As, in the hallowed tradition of Cyber Monday, we sit at our desks and pilfer office broadband to cash in on online deals we were too lazy/indignant/terrified to pursue in person on Black Friday, a threat to the Internet—the very tool used to organize Occupy, the Cairo uprisings and much of the Arab Spring—and its unequaled power to enact change sits before Congress.
(I know that holding up Cyber Monday as a paragon of the transformative power of the Internet seems a stretch, but bear with me while you remember what your holidays were like before Amazon wishlists.)
A pair of bills supported by the usual suspects well-meaning folks including the National Cable and Telecommunications Association, the Motion Picture Association, and, oddly but unsurprisingly, big pharma—the House’s Stop Online Piracy Act (introduced October 26th), and the Senate’s train wreck of an acronym, the PROTECT IP Act (introduced in May, it passed the Senate Judiciary Committee but has been put on hold)—aim to grant unprecedented power to the government to shut down and/or block access to and/or cut off from payment and advertising services websites believed to be distributing pirated material and keep search engines and other sites from linking to those sites. (FWIW, this has been endeavored before.) Depending on your bent, this seems like a) a damned fine thing to pursue, because they’re stealing our content! b) a classic government overreach paired with a hand-job for big brother’s buddy, big business or c) a foolish, headlong pratfall down a very slippery slope.
As you may have guessed, I’m in group c. What’s particularly distressing are the powers the acts would give to companies to sue other companies, particularly start-ups. In their infancy, would YouTube, Twitter, Facebook or countless other socially transformative sites that are, by their nature, often conduits for copyrighted material, have survived a government shut-down backed by moneyed dinosaurs out to protect their decaying business models? More importantly, will the next media revolution be allowed out of the gate?
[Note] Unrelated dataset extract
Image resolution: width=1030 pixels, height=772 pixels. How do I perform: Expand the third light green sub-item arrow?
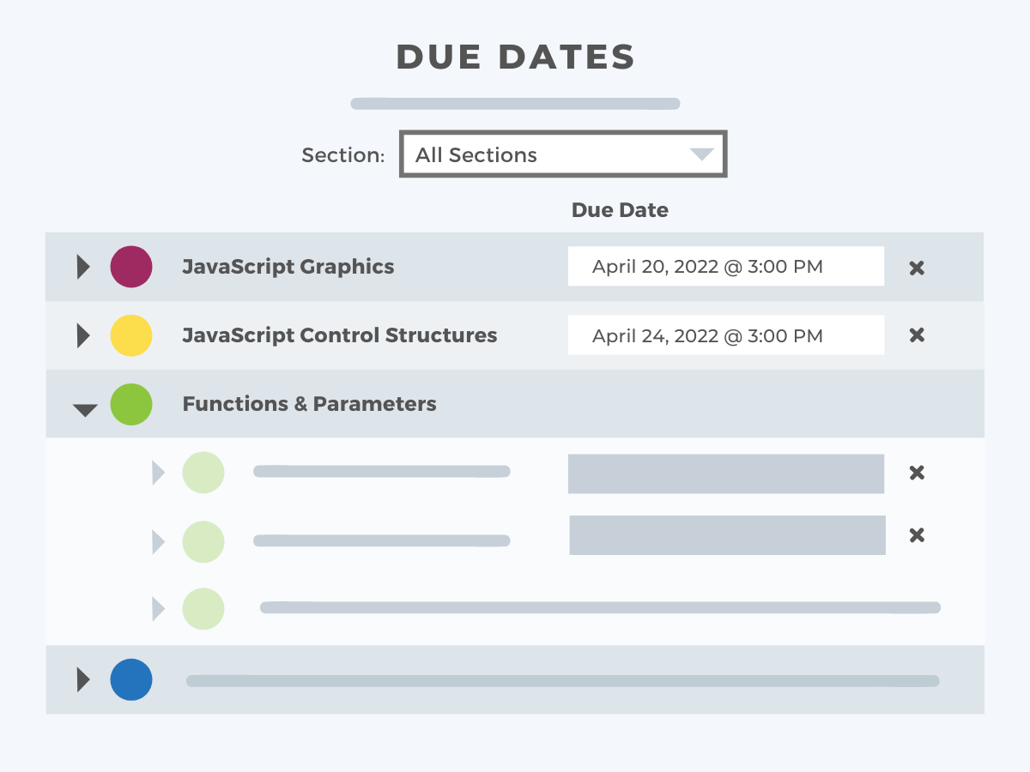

(Note that as a writer/reporter content provider, the value of whose time and work has been diminished by the flood of free content that the Internet enables/demands and the “piracy” of original work by content farms, site-scrapers and aggregators, I’m not callous to the plight of the pirated. And for what it’s worth, the acts don’t seem particularly popular among artists content creators, either.)
As the music industry learned and the book industry is figuring out, you can’t stop pirates; you can hardly hope to contain them. (With their embrace of Spotify, record labels are at least trying to learn from the Napsters of yore.) As a team of analytical modelers from Duke and Rice universities discovered, attempts to stem piracy via the use of digital rights management (DRM) has the unintended consequence of encouraging further piracy, rewarding the pirates and, ultimately, punishing legal customers with higher prices to fund DRM systems that don’t work. To think that piracy can be legislated away demonstrates an ignorance of history. The Internet is by nature disruptive because it knows no borders, which is what makes it at once so scary to those in power and so important to the oppressed and otherwise voiceless. These go hand in hand.
All of which is to say piracy is a fact of life on the Internet, which also happens to be the greatest vehicle for social, political and societal change humankind has yet known. Proposed regulation should be dealt with lightly, and should carefully consider all ramifications, intended and otherwise. As Google’s Eric Schmidt has opined, acts such as the ones before Congress offer “simple solutions to complex problems” and would set a “disastrous precedent” that’s a few easy-to-envision hops and skips from freedom-crushing policies like those in China.
If you’re an Occupier or a supporter, this is at the heart of what you’re fighting for. And if you’re not, you should seriously think about sending an email, signing a petition, tweeting or posting a status update. Y’know, while you can.